Newsletter - May 9, 2022
Oil / Commodities
- Oil fluctuated as investors weighed a pledge by the G7 to ban imports of Russian crude against a cut in official prices by Saudi Arabia and the impact of China’s energy-sapping lockdowns. WTI traded near $110 a barrel after earlier losing as much as 1.7%. Leaders of the most-industrialized countries made the vow in response to President Putin’s war in Ukraine after holding a video call with Ukraine President Zelenskiy on Sunday. A similar plan by the EU has yet to be agreed as some member states object. Saudi Arabia cut prices for buyers in Asia as COVID lockdowns in China weighed on consumption in the top importer. State-controlled Saudi Aramco lowered prices for the first time in four months, dropping its key Arab Light grade for next months’ flows to $4.40 a barrel above the benchmark it uses. Raw material prices have also been buffeted as leading central banks including the U.S. Federal Reserve tighten policy to quell a powerful surge in inflation. Some traders are expecting a pullback in oil prices as the EU struggles to get unanimity on a Russian oil ban. The downside may be limited, however, as the bloc continues with its efforts to reach consensus, keeping the market on tenterhooks. Oil remains in backwardation, with the spread between Brent’s two nearest December contracts climbing to $13.91 a barrel, close to the level seen in the initial weeks after Russia began its invasion of Ukraine.
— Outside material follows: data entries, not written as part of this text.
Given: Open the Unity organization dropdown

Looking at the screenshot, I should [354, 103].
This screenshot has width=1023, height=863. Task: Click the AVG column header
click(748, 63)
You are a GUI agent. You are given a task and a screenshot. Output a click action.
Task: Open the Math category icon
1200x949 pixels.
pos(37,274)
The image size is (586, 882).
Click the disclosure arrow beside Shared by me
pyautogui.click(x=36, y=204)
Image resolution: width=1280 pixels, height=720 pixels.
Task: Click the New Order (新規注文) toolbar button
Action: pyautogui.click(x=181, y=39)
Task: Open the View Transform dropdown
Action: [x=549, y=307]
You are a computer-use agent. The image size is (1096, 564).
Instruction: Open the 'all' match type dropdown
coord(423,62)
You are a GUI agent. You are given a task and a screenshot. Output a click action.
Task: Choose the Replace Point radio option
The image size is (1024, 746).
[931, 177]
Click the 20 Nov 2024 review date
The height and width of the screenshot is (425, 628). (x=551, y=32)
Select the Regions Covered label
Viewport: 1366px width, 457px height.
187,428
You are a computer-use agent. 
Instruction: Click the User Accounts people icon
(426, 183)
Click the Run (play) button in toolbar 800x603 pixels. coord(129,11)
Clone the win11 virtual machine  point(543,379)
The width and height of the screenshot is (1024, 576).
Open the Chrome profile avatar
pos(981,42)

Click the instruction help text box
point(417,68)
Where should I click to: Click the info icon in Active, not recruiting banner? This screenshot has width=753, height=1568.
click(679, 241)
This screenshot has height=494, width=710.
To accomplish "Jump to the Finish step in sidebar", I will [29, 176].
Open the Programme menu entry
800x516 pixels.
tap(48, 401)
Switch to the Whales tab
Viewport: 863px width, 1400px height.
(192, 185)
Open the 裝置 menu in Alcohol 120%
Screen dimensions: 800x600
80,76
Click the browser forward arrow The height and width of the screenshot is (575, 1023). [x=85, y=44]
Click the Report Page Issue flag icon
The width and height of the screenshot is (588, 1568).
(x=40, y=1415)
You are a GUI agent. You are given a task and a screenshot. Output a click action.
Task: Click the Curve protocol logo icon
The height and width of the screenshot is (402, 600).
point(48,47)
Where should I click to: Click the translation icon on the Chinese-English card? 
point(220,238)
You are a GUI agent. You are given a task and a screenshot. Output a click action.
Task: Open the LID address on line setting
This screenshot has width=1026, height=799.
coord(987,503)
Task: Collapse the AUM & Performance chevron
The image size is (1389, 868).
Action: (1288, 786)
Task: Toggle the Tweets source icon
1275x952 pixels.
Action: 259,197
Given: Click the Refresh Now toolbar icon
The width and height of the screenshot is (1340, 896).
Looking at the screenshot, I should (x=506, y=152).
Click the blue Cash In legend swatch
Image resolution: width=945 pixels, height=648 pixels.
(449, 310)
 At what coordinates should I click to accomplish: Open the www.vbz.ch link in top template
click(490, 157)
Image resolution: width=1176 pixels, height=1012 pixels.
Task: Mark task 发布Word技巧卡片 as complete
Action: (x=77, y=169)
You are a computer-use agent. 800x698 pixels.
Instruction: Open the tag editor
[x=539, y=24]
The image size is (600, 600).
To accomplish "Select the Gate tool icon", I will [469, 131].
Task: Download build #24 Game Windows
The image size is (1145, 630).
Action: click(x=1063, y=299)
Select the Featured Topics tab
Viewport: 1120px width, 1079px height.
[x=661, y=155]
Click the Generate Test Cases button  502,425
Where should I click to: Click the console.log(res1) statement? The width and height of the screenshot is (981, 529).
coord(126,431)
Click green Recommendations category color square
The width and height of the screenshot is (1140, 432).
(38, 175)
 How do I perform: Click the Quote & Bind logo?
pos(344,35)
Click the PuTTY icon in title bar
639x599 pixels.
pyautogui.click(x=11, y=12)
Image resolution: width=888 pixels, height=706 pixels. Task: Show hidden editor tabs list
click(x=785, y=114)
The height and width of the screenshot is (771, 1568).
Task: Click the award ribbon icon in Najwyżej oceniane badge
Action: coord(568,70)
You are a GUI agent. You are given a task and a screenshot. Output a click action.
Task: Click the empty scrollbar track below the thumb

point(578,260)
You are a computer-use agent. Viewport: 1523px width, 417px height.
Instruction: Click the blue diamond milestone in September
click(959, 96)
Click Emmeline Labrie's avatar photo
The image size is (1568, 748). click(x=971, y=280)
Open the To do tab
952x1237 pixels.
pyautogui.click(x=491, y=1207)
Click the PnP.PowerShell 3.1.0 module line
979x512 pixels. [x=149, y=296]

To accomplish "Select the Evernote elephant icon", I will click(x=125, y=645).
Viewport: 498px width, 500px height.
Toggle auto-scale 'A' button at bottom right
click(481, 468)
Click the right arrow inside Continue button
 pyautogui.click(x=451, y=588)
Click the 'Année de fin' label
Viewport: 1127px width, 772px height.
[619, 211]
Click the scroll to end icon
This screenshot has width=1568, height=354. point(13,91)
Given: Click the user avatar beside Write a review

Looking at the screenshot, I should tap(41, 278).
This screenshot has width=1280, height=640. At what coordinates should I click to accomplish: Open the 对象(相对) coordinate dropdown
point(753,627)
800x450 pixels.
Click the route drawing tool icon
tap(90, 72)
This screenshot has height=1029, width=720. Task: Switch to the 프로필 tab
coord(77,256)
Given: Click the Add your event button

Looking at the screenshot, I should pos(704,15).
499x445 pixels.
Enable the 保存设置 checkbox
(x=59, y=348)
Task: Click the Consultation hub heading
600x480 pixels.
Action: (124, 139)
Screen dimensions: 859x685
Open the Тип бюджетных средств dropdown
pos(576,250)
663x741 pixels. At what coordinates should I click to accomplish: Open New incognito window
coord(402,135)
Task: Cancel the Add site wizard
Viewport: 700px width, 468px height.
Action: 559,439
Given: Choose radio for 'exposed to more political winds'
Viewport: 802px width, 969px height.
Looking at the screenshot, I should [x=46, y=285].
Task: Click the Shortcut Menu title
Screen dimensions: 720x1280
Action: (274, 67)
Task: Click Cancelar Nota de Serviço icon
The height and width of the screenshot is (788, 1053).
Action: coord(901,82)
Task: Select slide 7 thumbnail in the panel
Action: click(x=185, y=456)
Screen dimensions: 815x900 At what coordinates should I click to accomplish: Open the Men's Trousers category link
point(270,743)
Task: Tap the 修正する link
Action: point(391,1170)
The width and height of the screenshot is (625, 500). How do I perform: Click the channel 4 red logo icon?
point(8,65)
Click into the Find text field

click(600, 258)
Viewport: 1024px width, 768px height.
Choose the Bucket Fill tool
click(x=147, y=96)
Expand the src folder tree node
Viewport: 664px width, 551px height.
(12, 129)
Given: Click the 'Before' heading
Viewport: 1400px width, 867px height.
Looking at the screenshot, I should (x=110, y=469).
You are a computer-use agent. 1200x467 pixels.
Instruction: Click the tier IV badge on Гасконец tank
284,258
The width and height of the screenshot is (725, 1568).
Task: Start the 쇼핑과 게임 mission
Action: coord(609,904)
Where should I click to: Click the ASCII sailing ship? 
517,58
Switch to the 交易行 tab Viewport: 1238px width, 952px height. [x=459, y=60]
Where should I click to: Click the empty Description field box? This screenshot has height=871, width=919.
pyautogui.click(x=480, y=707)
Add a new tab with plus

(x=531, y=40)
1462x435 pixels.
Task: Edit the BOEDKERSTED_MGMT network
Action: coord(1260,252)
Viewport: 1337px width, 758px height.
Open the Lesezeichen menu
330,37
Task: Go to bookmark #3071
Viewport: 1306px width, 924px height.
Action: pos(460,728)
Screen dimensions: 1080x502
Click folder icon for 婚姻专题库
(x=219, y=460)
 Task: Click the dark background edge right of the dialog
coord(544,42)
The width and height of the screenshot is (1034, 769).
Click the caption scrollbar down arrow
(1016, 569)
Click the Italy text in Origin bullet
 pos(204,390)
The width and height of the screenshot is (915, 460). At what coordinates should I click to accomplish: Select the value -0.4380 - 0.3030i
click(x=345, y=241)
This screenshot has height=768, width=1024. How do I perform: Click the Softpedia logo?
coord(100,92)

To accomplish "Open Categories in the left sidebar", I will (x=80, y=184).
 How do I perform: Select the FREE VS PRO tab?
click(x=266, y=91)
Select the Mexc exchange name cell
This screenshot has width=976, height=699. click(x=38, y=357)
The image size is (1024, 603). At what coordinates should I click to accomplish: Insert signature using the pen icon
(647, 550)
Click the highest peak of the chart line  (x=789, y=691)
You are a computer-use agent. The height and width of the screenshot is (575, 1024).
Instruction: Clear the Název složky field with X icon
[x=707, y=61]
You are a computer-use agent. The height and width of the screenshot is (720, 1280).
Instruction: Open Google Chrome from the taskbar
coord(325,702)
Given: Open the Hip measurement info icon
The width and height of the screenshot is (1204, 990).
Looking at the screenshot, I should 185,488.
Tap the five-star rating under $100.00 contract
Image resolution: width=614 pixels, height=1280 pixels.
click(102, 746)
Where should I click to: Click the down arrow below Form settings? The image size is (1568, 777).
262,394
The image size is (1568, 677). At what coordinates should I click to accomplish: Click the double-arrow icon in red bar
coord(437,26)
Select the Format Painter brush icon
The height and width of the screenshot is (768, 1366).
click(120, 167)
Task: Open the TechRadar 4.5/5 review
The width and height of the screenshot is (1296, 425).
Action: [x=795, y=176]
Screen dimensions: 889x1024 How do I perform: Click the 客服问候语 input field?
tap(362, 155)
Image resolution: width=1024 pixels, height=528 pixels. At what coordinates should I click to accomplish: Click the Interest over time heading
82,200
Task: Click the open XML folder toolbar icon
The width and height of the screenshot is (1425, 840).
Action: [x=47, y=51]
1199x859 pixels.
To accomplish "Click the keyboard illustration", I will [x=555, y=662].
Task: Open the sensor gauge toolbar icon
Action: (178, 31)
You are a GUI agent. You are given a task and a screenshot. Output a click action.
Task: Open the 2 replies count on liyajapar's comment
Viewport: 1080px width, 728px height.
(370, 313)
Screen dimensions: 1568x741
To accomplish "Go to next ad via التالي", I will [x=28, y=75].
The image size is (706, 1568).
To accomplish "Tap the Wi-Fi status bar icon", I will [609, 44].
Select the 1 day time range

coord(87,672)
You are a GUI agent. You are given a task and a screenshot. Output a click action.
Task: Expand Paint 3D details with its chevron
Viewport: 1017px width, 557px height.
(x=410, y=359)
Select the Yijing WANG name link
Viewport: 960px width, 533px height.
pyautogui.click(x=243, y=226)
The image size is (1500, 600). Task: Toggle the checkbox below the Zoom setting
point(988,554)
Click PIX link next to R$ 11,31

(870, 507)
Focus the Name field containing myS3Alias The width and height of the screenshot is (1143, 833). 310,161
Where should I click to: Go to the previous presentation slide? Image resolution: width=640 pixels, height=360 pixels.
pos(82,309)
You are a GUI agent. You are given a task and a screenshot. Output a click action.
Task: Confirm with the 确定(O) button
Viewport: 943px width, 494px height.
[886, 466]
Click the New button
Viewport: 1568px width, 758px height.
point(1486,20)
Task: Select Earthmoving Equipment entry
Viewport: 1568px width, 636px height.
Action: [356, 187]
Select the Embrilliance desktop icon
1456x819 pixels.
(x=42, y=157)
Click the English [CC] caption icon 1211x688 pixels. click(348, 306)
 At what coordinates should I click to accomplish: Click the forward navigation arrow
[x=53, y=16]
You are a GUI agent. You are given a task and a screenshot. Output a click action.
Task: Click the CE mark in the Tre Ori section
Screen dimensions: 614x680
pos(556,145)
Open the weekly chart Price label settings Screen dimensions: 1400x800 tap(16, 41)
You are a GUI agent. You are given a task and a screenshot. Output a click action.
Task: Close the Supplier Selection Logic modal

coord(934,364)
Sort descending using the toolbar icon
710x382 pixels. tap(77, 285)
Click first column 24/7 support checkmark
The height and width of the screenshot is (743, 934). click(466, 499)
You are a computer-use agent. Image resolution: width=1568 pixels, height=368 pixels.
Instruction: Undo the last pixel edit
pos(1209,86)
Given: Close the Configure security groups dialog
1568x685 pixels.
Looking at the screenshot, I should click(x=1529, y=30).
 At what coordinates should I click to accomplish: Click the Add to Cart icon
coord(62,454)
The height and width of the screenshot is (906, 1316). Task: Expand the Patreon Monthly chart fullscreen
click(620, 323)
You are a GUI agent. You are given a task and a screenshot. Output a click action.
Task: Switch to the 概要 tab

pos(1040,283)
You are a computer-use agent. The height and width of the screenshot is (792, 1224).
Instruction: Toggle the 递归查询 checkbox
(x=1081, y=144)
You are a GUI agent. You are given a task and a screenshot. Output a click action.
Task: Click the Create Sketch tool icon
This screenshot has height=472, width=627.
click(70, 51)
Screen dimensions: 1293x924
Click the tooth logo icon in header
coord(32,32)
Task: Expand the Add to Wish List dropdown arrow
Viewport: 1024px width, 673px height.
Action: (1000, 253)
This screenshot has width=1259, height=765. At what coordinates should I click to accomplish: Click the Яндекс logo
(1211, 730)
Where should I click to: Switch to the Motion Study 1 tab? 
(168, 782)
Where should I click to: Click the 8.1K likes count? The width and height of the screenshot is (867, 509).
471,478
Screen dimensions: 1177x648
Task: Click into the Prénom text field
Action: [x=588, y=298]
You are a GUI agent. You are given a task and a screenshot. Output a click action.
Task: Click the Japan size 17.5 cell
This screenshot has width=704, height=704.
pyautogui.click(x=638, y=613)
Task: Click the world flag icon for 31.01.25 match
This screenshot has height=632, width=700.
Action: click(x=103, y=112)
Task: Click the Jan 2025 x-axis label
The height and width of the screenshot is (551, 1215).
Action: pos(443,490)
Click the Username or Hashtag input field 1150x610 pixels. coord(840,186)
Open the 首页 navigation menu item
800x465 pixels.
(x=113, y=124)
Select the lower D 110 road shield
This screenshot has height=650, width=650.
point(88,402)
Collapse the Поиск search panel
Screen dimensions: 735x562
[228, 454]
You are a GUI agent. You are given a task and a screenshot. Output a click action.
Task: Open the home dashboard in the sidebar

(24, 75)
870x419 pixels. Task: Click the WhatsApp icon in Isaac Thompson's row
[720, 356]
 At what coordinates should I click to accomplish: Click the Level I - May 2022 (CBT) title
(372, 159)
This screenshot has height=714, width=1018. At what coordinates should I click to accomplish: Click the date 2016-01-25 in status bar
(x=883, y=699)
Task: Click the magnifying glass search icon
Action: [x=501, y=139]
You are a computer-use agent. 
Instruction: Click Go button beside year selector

- After facing mounting antitrust scrutiny in recent years, Apple has started to loosen up. Two years ago, Apple began letting users choose third party web browser or email apps as their system default. This means when you click a link in messages, you have the option to launch it in Chrome instead of Safari. Or when you want to click an email address, you can have the new message window open up in Microsoft Outlook instead of Apple Mail. The company went a bit further last year, allowing users to choose alternative music apps like Spotify or Pandora for use in Siri. This year, Apple began letting third-party subscription apps point users to the web to complete payments, bypassing its up-to-30% App Store fees. But Apple continues to battle with antitrust issues over its payment services. The company has continued to stand by its decision to reserve the iPhones’ near field communications technology, which empowers Apple Pay and its newest tap-to-pay feature, for its own use. For now, iPhone users must use Apple Pay if they want to buy something via phone tap, and that has been increasingly frustrating to rival financial apps. Rivals like PayPal and Square cannot launch tap-to-pay iPhone apps with their own features and interface. It also means if they want to access the iPhone user base, they must pay an up-to-0.15% fee for every Appel Pay credit card transaction. And the EU is now throwing its weight into the fight by making a formal antitrust complaint. But it is not surprising that Apple does not want to open up its NFC technology to rivals. Apple Pay is expected to bring in north of $1 billion per year on feels, compared with the nearly $20 billion a quarter Apple makes from services overall. While the $1 billion per year for Apple may seem minimal, that could be the difference between reaching or not reaching annual growth targets in the services segment. The bigger concern is future revenue. Visa said earlier this year that 20% of its U.S. transactions are contactless. And the ratio will only keep growing in coming years. If Apple opens up its tap-to-pay features to third-party apps today, the future impact may become losses of billions. For now, Apple has argued that its refusal to open up its NFC technology to third-parties is due to privacy and security.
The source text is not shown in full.